SELECTED EXTRACT:
__________
|Mountain goat in the Cascades|
The mountain goat (Oreamnos americanus), also known as the Rocky Mountain goat, is a hoofed mammal endemic to North America. A subalpine to alpine species, it is a sure-footed climber commonly seen on cliffs and ice.
Despite its vernacular name, it is not a member of Capra, the genus that includes all other goats, such as the wild goat, Capra aegagrus, from which the domestic goat is derived. The mountain goat was used as the emblem of the Great Northern Railway, until its merger with other James J Hill railroads forming Burlington Northern in 1970.
Classification and evolution
The mountain goat is an even-toed ungulate of the order Artiodactyla and the family Bovidae that includes antelopes, gazelles, and cattle. It belongs to the subfamily Caprinae, along with true goats, wild sheep, the chamois, the muskox and other species. The takins of the Himalayan region, while not a sister lineage of the mountain goat, are nonetheless very closely related and almost coeval to the mountain goat; they evolved in parallel from an ancestral goat. Other members of this group are the Pseudois "blue sheep", the true goats, and the Himalayan tahr. The sheep lineage is also very closely related, while the muskox lineage is somewhat more distant. The mountain goats probably diverged from their relatives in the late Tortonian, some 7.5 to 8 million years ago.
__________
PROBLEMS AND TASKS:
1 > In the mountain goat article, list the animals named in the sentence that begins "It belongs to the subfamily Caprinae" as sharing that subfamily with the mountain goat.
2 > Write the next paragraph of the mountain goat article, picking up after its final sentence.

ENTRIES SHOWN:
__________
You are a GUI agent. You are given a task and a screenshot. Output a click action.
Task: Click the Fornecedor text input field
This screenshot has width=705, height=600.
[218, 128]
__________
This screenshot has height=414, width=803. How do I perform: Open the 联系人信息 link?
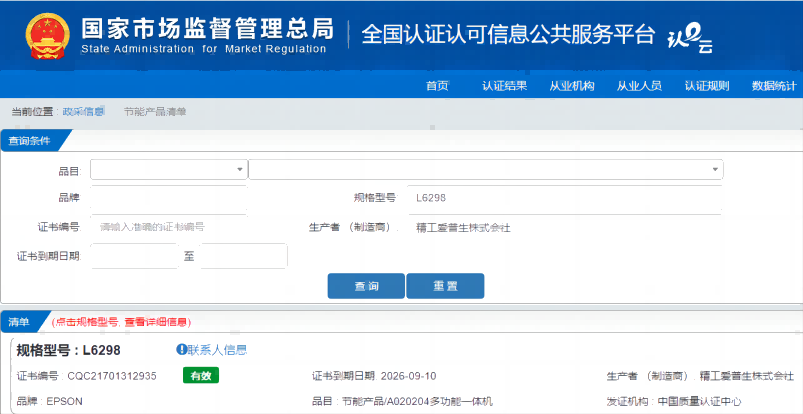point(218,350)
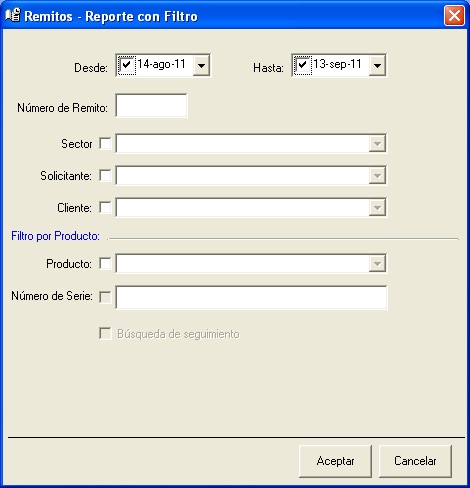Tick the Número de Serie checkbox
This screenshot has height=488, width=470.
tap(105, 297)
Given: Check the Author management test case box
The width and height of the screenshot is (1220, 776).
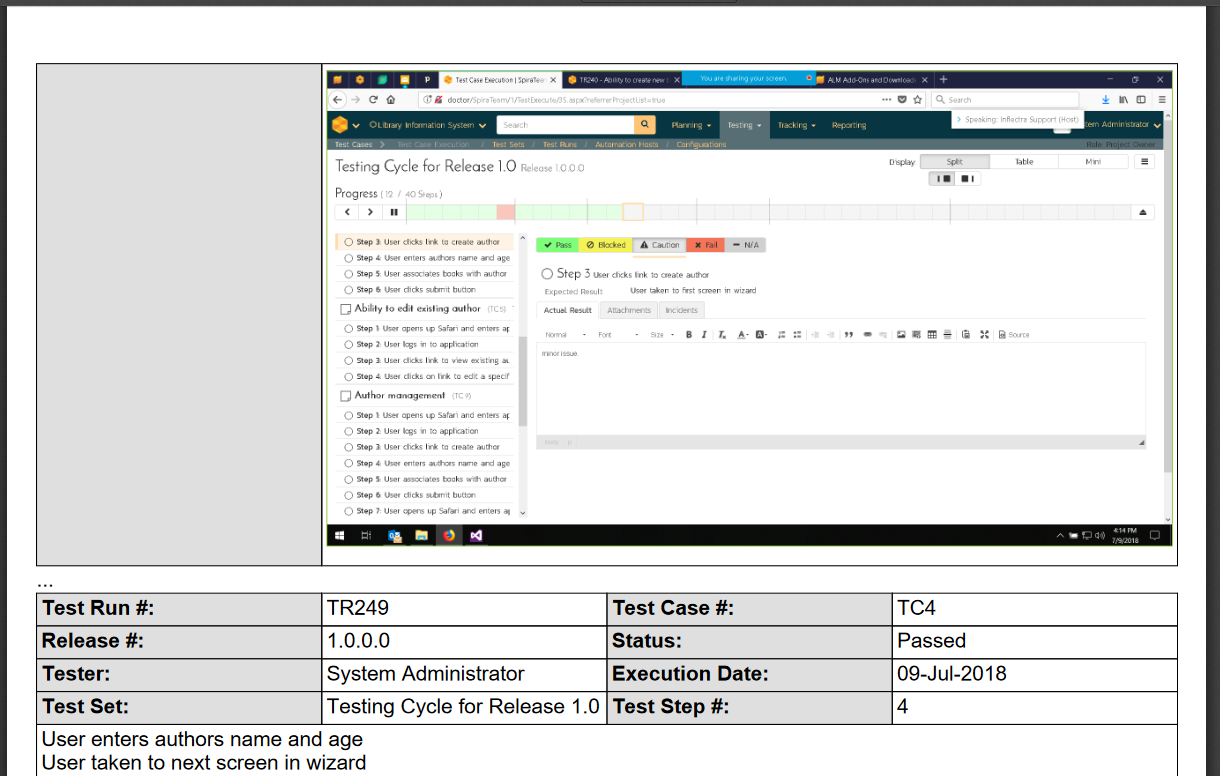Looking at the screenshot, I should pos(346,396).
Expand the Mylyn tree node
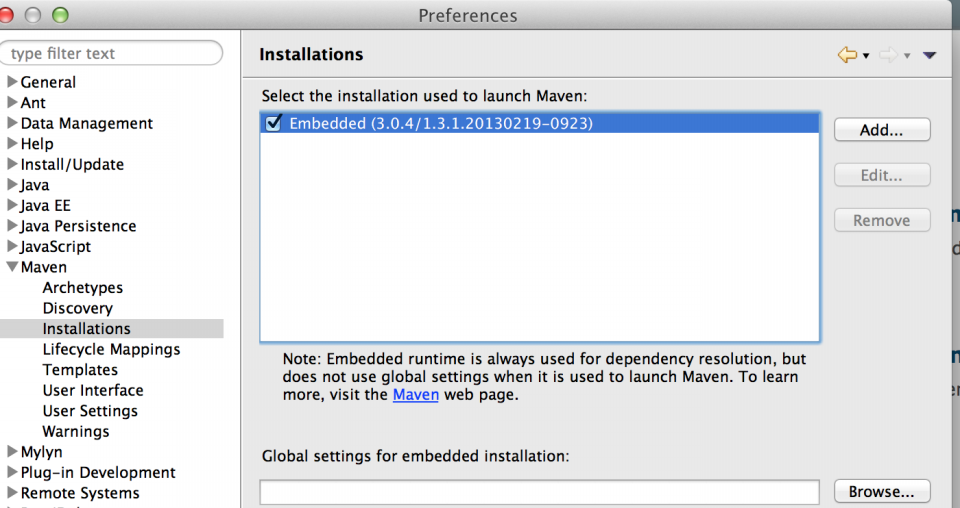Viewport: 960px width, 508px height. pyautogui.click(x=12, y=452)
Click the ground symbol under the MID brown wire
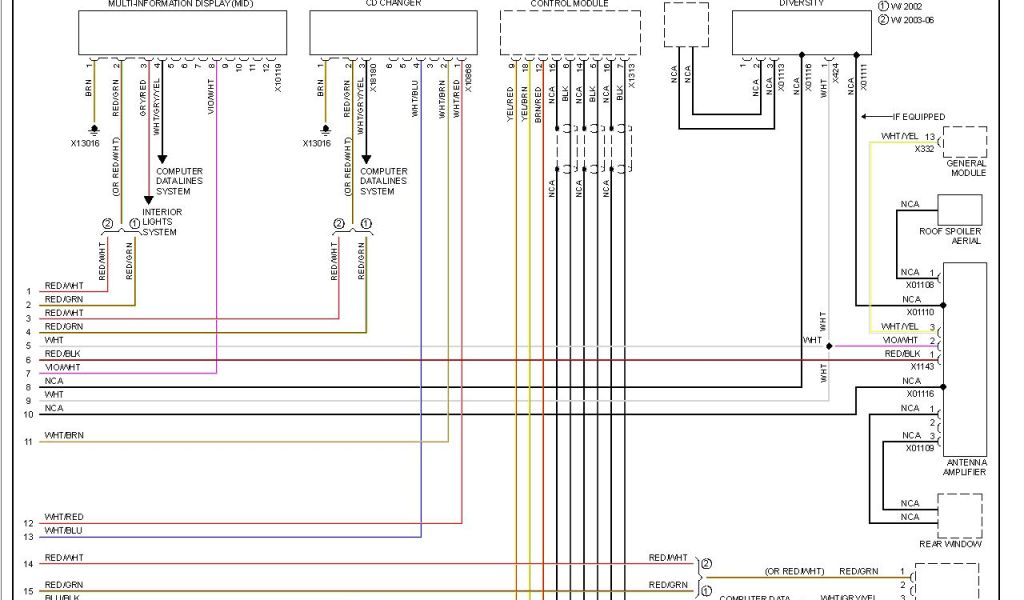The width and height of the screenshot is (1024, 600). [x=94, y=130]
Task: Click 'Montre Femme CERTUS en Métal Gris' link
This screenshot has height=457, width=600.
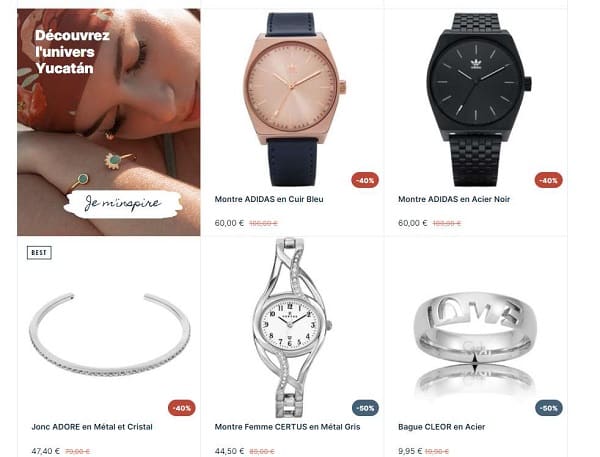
__________
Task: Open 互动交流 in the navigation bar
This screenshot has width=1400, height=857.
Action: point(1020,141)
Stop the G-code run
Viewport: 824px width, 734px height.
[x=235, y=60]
__________
RESPONSES BY ITEM NUMBER:
1 > true goats, wild sheep, the chamois, the muskox

2 >
Given that all major caprine lineages emerged in the Late Miocene and contain at least one but usually several species from the eastern Himalayan region, their most likely place of origin is between today's Tibet and Mongolia or nearby. The mountain goat's ancestors thus probably crossed the Bering Strait after they split from their relatives, presumably before the Wisconsinian glaciation. Unfortunately, no Pliocene mountain goats have been identified yet; the known fossil record is fairly recent, entirely from North America, and barely differs from the living animals. In the Pleistocene, the small prehistoric mountain goat Oreamnos harringtoni lived in the southern Rocky Mountains. Ancient DNA studies suggest that this was the sister species of the living mountain goat, not its ancestor; consequently, the living species would also date back to the Pleistocene at least.
The mountain goat is the only living species in the genus Oreamnos. The name Oreamnos is derived from the Greek term oros (stem ore-) "mountain" (or, alternatively, oreas "mountain nymph") and the word amnos "lamb".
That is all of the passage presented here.